Task to carry out — Go through the data below. List every line that holds the word "agent".

--- Data shown Enclosed Below ---

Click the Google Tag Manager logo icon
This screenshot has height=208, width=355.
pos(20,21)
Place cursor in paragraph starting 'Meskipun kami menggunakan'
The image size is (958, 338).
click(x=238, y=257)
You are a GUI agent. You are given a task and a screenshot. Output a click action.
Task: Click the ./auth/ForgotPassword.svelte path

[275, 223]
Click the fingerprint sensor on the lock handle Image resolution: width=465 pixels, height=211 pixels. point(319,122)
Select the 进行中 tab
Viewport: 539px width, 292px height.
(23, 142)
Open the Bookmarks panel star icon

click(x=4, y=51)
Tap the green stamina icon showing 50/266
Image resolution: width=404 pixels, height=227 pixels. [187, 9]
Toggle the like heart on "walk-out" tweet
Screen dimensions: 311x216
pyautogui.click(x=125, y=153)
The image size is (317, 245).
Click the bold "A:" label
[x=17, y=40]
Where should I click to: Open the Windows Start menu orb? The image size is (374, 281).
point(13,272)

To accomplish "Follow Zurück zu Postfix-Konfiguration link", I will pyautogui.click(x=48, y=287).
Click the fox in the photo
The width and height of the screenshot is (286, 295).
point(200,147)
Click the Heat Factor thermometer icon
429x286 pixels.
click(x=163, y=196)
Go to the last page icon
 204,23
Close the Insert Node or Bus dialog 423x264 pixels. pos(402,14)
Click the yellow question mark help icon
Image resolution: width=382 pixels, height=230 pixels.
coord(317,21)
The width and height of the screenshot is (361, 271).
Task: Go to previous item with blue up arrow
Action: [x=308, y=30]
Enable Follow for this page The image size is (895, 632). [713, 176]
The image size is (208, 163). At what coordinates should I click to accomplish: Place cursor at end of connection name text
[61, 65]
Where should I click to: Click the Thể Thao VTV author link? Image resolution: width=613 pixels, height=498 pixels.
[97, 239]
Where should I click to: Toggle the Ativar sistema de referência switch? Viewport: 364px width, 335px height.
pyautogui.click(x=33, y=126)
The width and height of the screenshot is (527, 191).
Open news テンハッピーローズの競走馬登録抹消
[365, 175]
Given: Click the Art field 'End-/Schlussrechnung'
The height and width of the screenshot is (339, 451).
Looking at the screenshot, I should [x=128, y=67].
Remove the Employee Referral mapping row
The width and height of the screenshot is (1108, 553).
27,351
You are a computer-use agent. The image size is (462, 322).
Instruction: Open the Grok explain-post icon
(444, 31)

--- End of Enclosed Data shown ---

Answer —
You are a GUI agent. You are given a task and a screenshot. Output a click action.
You are a computer-use agent. The image size is (462, 322).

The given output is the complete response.